▶ Exercise aim:
In the FHFA advisory bulletin below, explain in one to three sentences why a Bank acquiring AMA should weigh the bulletin's criteria when selecting a mortgage asset credit risk model.

▶ Document excerpt:
◆ ◆ ◆ ◆ ◆

FHLBank Use of Models and Methodologies for Internal Assessments for Mortgage Asset Credit Risk

Number: AB 2018-02
Pertains To: FHL Banks
4/26/2018

ADVISORY BULLETIN

AB 2018-02

FEDERAL HOME LOAN BANK USE OF MODELS AND METHODOLOGIES FOR INTERNAL ASSESSMENTS OF MORTGAGE ASSET CREDIT RISK


Purpose

This Advisory Bulletin provides Federal Housing Finance Agency (FHFA) guidance for Federal Home Loan Bank (Bank) use of models and methodologies to assess credit risk associated with mortgage assets, including Acquired Member Asset (AMA) mortgage pools, mortgage-backed securities (MBS), and collateralized mortgage obligations (CMOs), as required by FHFA regulations.  This guidance supplements more general guidance issued by FHFA on model risk management by describing minimally acceptable criteria in selecting a mortgage asset credit risk model and the associated input of a macroeconomic stress scenario to be used in assessing mortgage asset credit risk.[1]

As applied to Bank acquisitions of AMA, the guidance provides criteria that a Bank should consider when selecting a mortgage asset credit risk model to use to document its compliance with the requirement imposed by 12 CFR § 1268.5(f).  The AMA rule requires that a Bank shall use an appropriate model and methodology for estimating the amount of credit enhancement for an asset or pool.    

As applied to Bank investments in MBS and CMOs, the guidance provides criteria a Bank should consider when selecting and using a mortgage asset credit risk model and stress test to document its determination that the credit risk associated with such assets is consistent with those assets being deemed to be of "investment quality," as is required by 12 CFR §§ 1267.1 and 1267.3(a)(3).    

Effective Date

Effective, January 1, 2019, FHFA will consider a Bank's use of models and methodology for internal assessments of mortgage asset credit risk to be satisfactory if the Bank's use of models and methodology meets the criteria described in this Advisory Bulletin.

◆ ◆ ◆ ◆ ◆

▶ Supplied information:
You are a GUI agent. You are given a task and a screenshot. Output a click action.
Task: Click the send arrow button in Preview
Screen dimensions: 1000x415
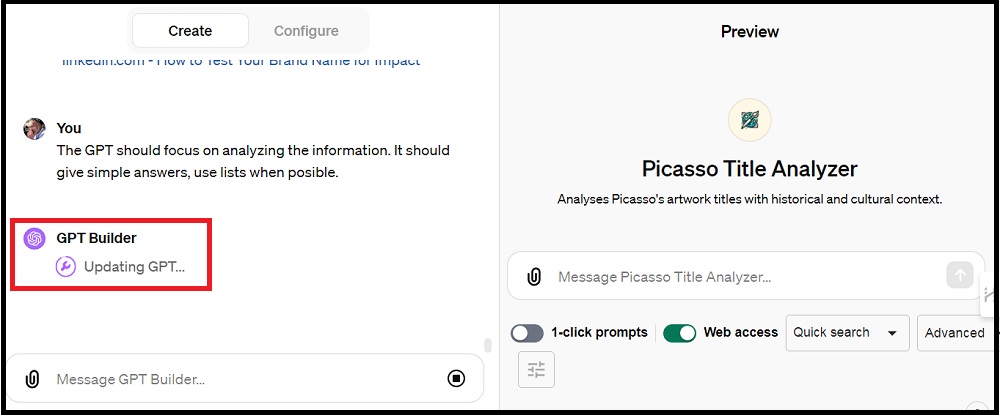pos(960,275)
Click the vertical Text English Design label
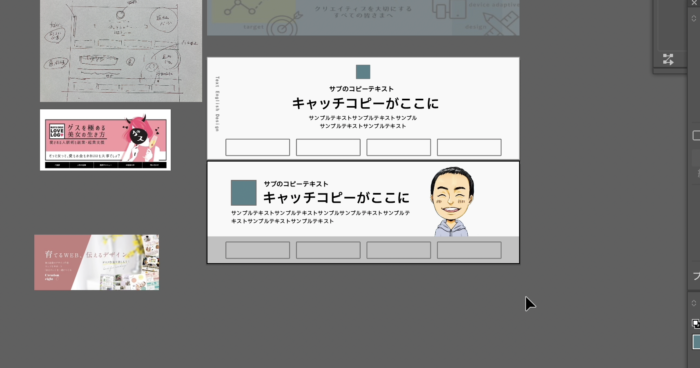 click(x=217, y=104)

◆ ◆ ◆ ◆ ◆

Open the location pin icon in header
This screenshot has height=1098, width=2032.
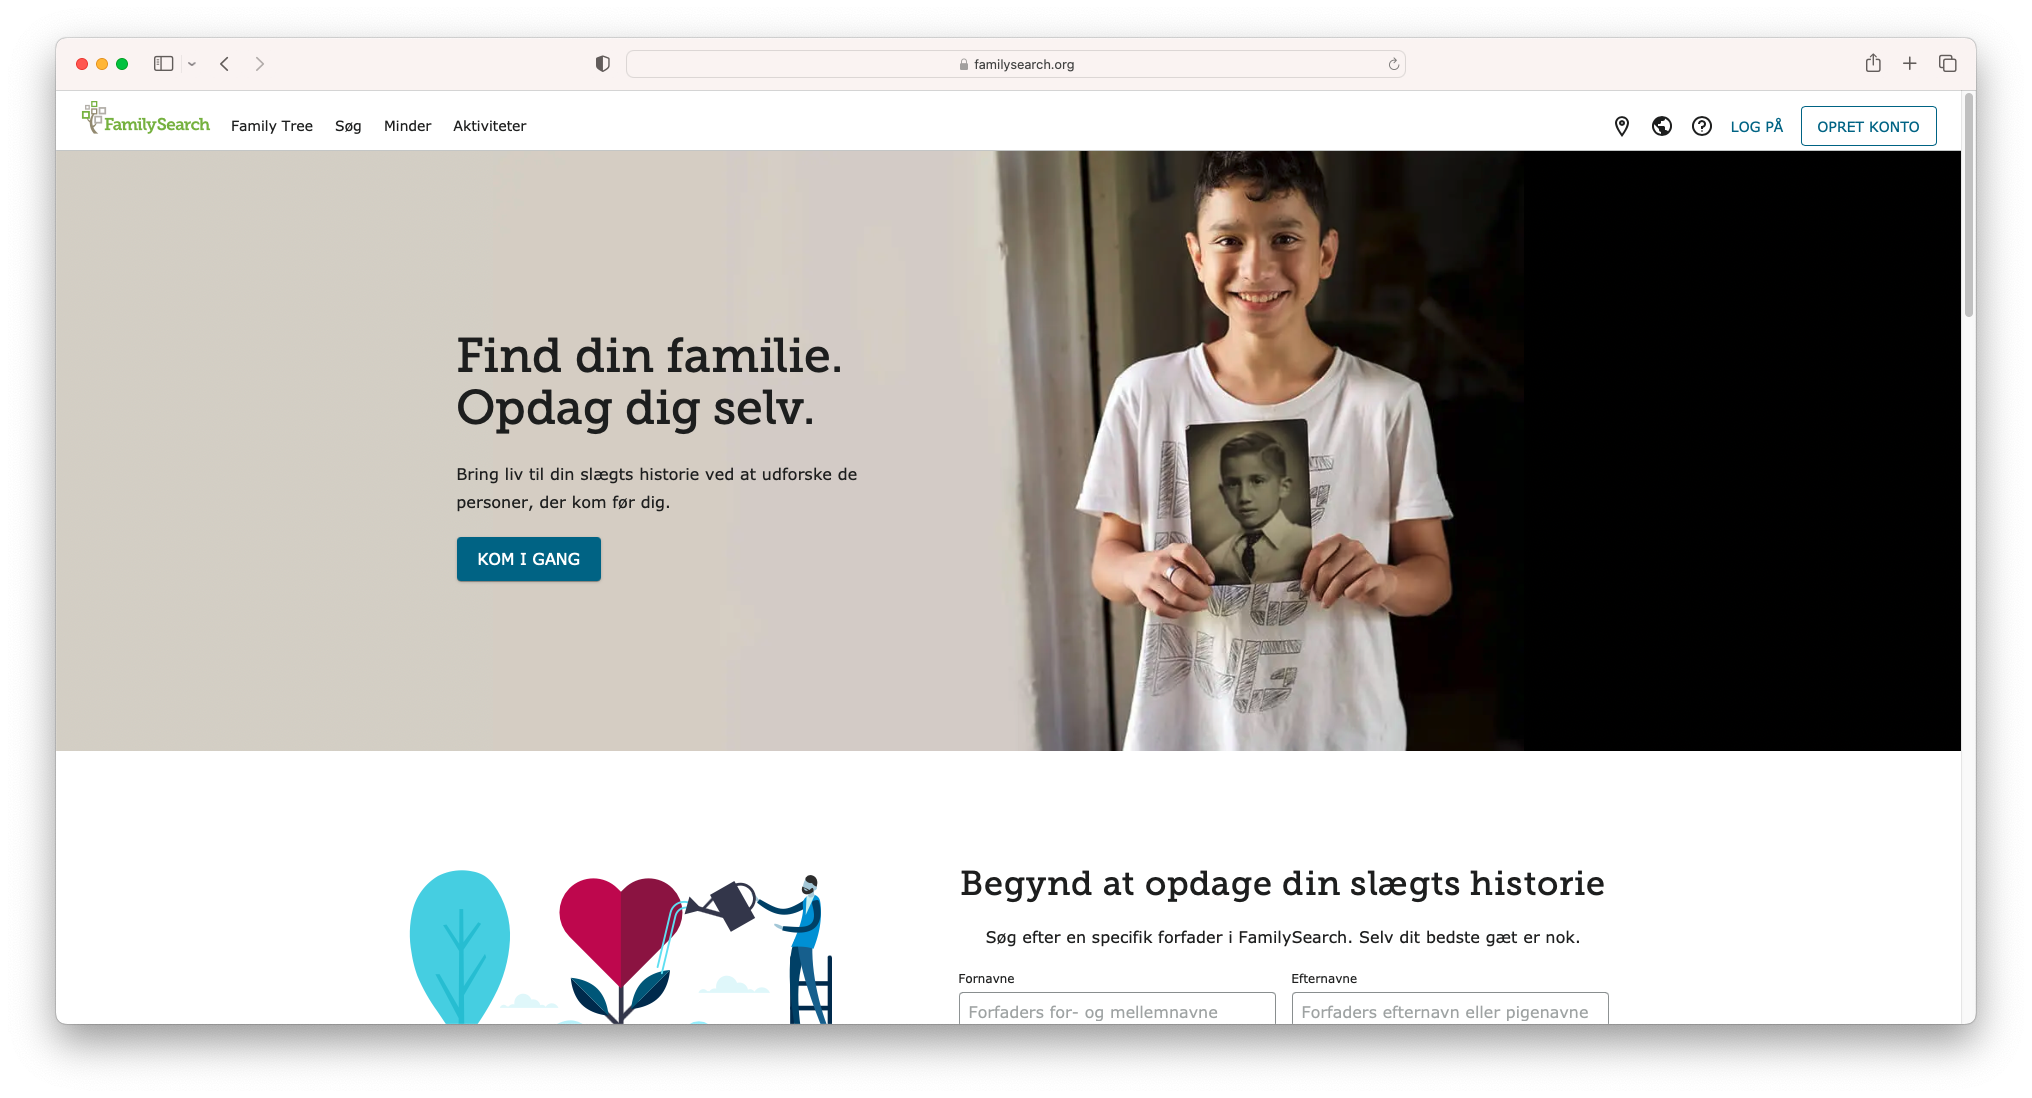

◆ ◆ ◆ ◆ ◆

▶ Result:
The criteria help the Bank select a model that documents its compliance with 12 CFR § 1268.5(f). That AMA rule requires a Bank to use an appropriate model and methodology to estimate the amount of credit enhancement for an asset or pool.